42. Air punya memori

145 20 0
                                    

Deru napas pendek-pendek cukup menggambarkan keadaan Joshua sekarang, begitu diberi kabar tentang keadaan Jeonghan ia langsung berlari dari lobi bagian depan menuju bagian gawat darurat. Sebetulnya ia tak tahu harus bertindak seperti apa, namun yang jelas ia ingin melihat Jeonghan saja untuk saat ini.

Belum lagi rasa khawatirnya hilang, pintu ruang gawat darurat terbuka dengan tiga brankar keluar dari dalam sana di mana dua di antaranya berisi orang dengan kain putih yang penuh dengan bercak darah di atasnya sementara yang satu lagi keadaannya kritis.
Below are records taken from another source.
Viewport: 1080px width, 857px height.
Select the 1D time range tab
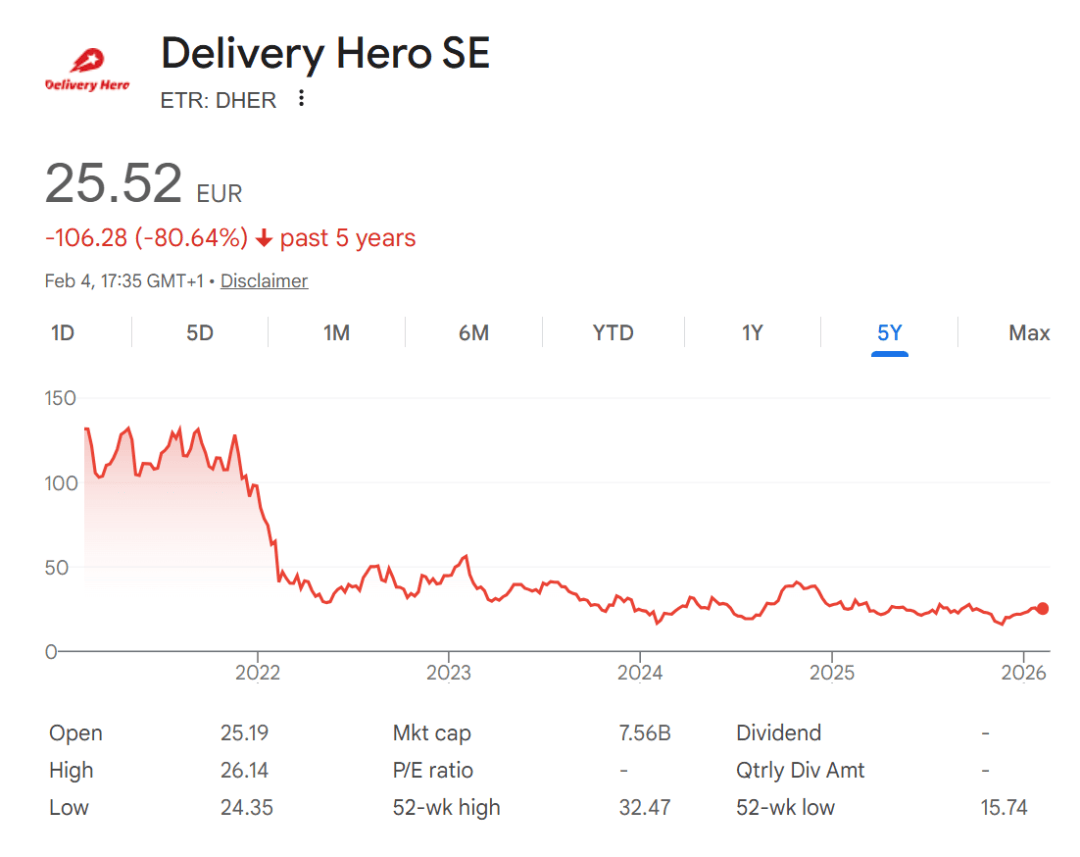point(63,333)
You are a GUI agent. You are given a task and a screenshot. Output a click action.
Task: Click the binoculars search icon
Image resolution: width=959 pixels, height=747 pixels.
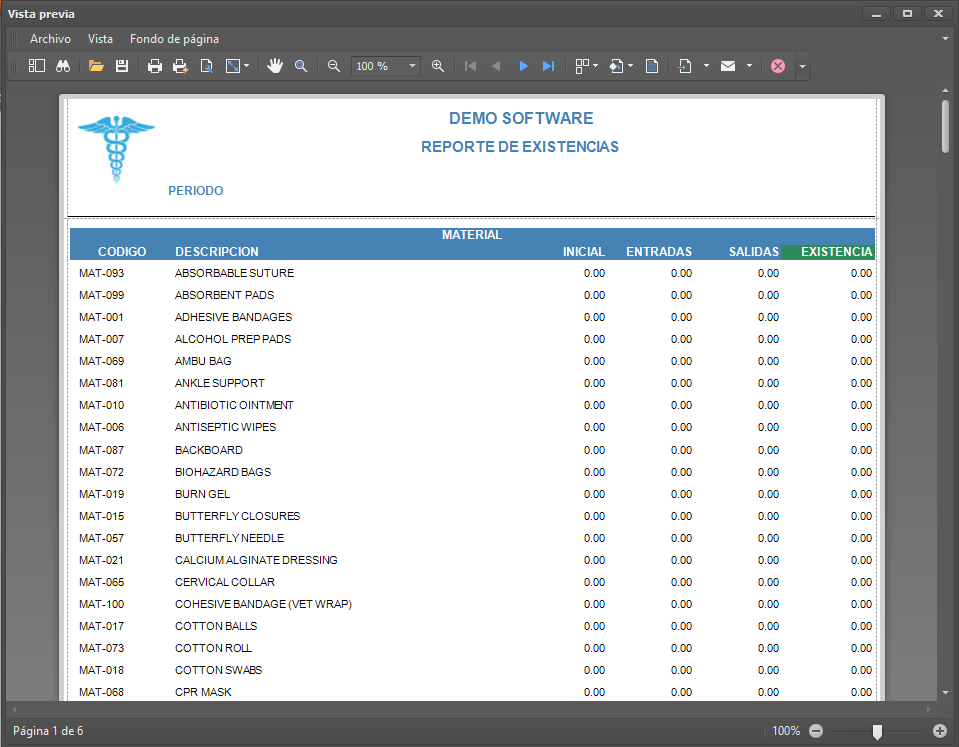[x=62, y=66]

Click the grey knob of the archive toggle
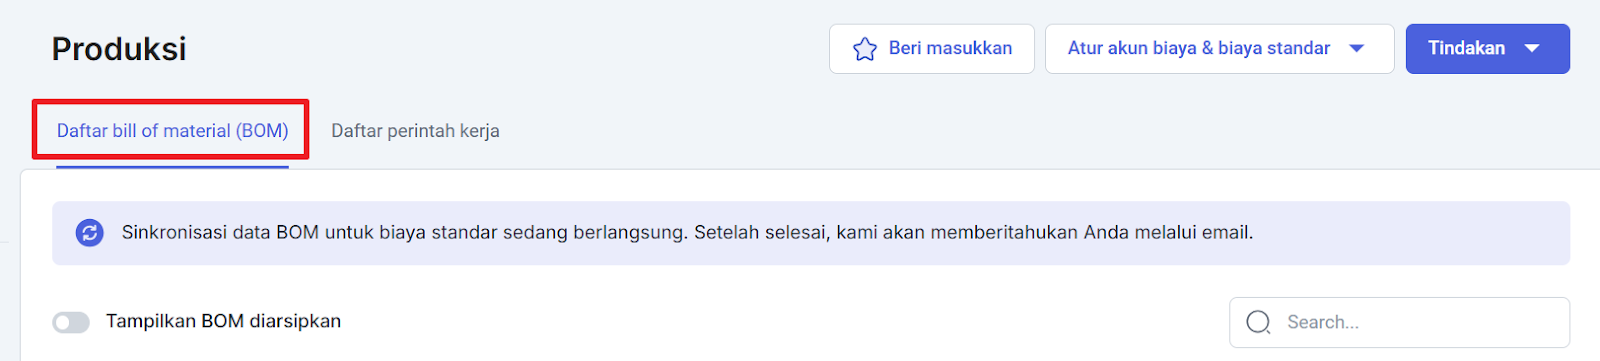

Setelah itu barulah Joshua baru bisa menjumpai Jeonghan di antara sekumpulan orang. Pakaiannya kotor karena noda darah, tangannya gemetar dengan raut wajah pucat. Cepat-cepat Joshua menghampiri rekannya itu. Begitu Joshua datang barulah Jeonghan meraung, ia jatuh terduduk dengan air mata tak terbendung.

"O-or-orang tuaku Josh," Jeonghan bicara tergagap, ia begitu syok, "a-aku t-t-tidak bisa menyelamatkan mereka. Josh, a-aku."

Melihat keadaan Jeonghan yang benar-benar kacau Joshua lantas merunduk, menyamakan tinggi mereka dan menepuk bahu Jeonghan untuk memberi kekuatan.

"Tenanglah, tenang. Itu bukan salahmu," Joshua berkata lembut, bermaksud menghibur Jeonghan.

Kemudian Jeonghan bangkit ketika melihat salah satu dosennya yang merupakan kepala rumah sakit keluar dari ruang operasi sambil berbicara cepat kepada para perawat untuk membawakan apa yang ia pinta.

"Ssaem!" Jeonghan berseru, dengan tungkainya yang lemas ia memaksanakan diri bergerak, "tolong! Tolong selamatkan adikku. Orang tuaku tidak selamat karena aku, tolong selamatkan adikku."

"Kami akan berusaha Yoon, tenangkan dirimu."

"Pak, pendarahannya semakin banyak."

Orang yang dipanggil dengan sebutan dokter itu segera masuk kembali ke ruang operasi setelah beberapa perawat membawakan barang yang ia minta.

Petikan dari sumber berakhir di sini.